Становится неожиданно уютно. Спокойно, как в собственной комнате Нароста.
Чем дольше мы дегустируем, тем более знакомыми кажутся старики. Будто мы уже не первый год общаемся втроём, причём охотно и искренне.
Они непрерывно скалятся, беззлобно ругаются на гнездовые власти, жизнь и дураков, сыплют бесконечными мудростями и шутейками, цитируют собственные писания, ни минуты не проводят без взаимных подначек и понимающе кивают в ответ на пьяненькое признание о возможном душевном родстве.
На столе появляется новая бутылка.
Обществом терюнаши чу-ха в красном и сине-зелёном ничуть не брезгуют. Даже не помышляют выпытать, откуда я такой взялся и как вообще живу со столь уродливой внешностью. Про «Детей заполночи» тоже не интересуются, равно как и не навязывают собственных (предельно противоположных) верований.
Я угощаю новых знакомцев сносной похлёбкой.
Под горячую закуску меня знакомят с глотком очень крепкого, холодного настолько, что сводит зубы.
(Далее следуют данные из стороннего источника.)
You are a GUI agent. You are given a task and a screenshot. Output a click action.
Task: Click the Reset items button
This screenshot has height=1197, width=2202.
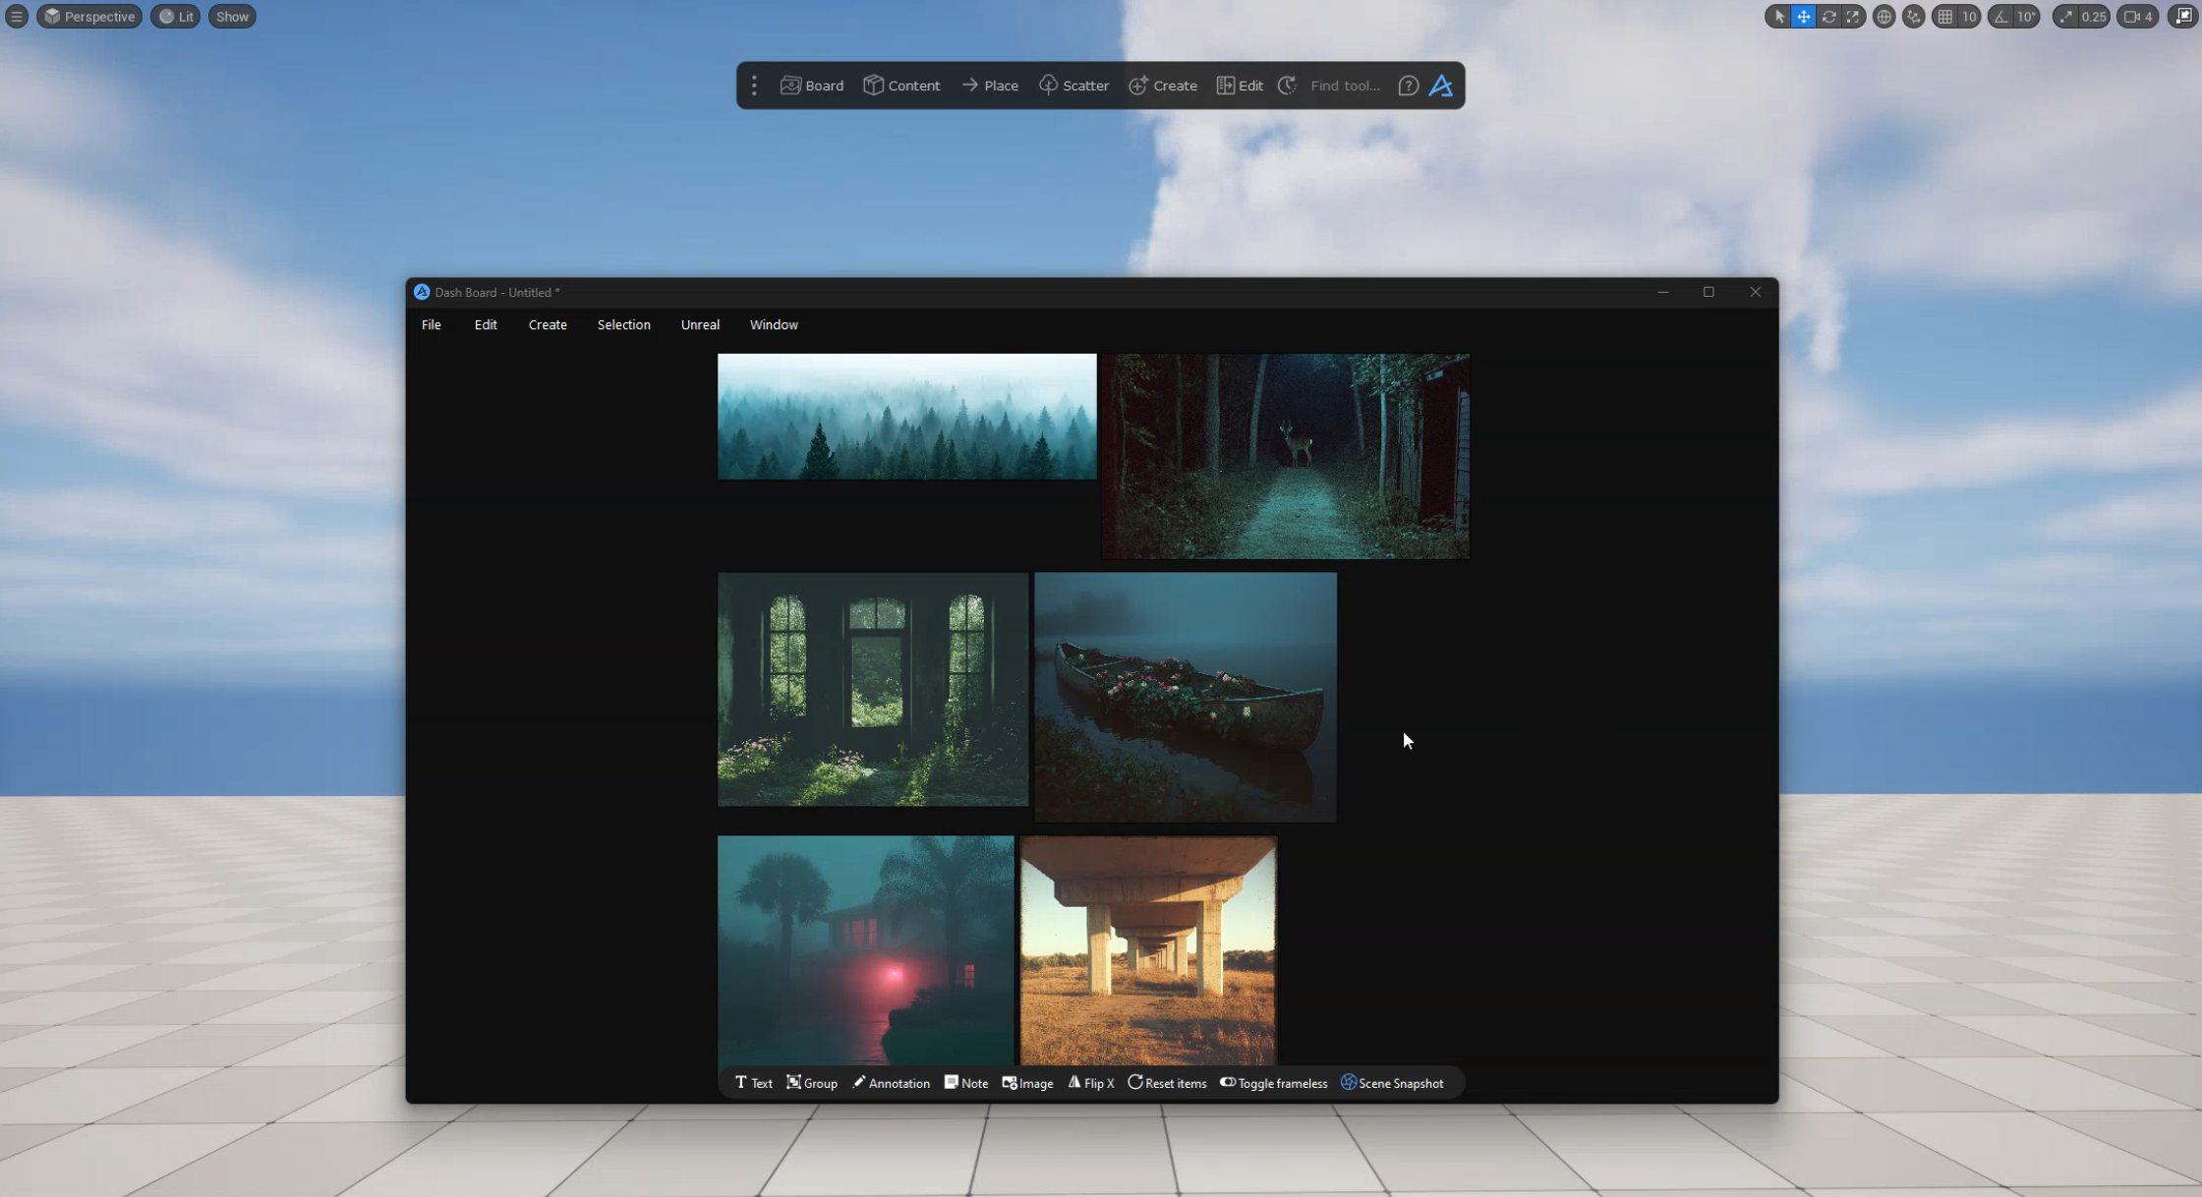pos(1167,1083)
Делюсь соображениями об удивительном сочетании паймы и мяты, открытом совсем недавно. В ответ парочка морщится. Чуть позже учит пить в три прихлёба, залихватски держа пиалу кончиками пальцев и хитро заворачивая над губой, но не теряя ни капли.
— А знаете, я вот уже который месяц хочу сходить в храм! — говорю я после третьей такой.
В кабаке уже вовсе не так темно, как казалось поначалу. Окружающие перестали коситься на диковинного посетителя, а жареные свиные уши приятно хрустят на зубах и отлично подходят к тёплой пайме.
— Есть, скажем так, ряд вопросов… на которые сам я отвечу едва ли…
— Храм там, где Подмастерья или Пастухи, — важно изрекает Ганкона, будто приглашая выговориться.
— Не слушай дурня, Ланс, — осекает его Пикири, и оправляет очки. — Настоящий храм там, где твоё сердце.
— Пфф, наивные глупости… — Фыркает Подмастерье Стаи и кончиком веера смахивает неуёмную чёлку. — Валяй, терюнаши, выкладывай, что тебя гложет. Уж вдвоём-то с этим толстым дурнем мы точно тебе поможем!
Я вздыхаю, набираюсь смелости. Впрочем, мне кажется, что парочка не обидится на любой, даже самый нескромный вопрос. Спрашиваю, покачивая сверкающим в пиале глотком:
— А почему у вас всё за деньги? Ну, то есть, я хочу сказать, что вижу красивые храмы, да. Вижу, как последователи Стаи жертвуют вам немалые, огромные деньги. Причём от таких уважаемых во всём гнезде господ, как Данав фер Шири-Кегарета, до тех, кто и семью-то прокормить может с трудом…
Говорить становится всё легче, этому способствуют атмосфера и выпитое. Ганкона наблюдает, сдвинув брови, но слушает внимательно и не перебивая.
— Нет-нет, пойми, я понимаю, как важна вера! Но ведь у вас вообще всё за деньги, от простого молебна до обряда расчёсывания усов новорождённым!
Пикири взрывается хохотом, искренним и визгливым, приковывая к нашему столу недовольные взгляды посетителей «ЕПО?». Смеётся он заливисто, заразительно, сняв очки и тыльной стороной пухлой ладони протирая слезящиеся глаза.
Подмастерье пережидает вспышку неуместного веселья с видом крылатого пустынного падальщика, явно недовольного тем, что жертва ещё жива.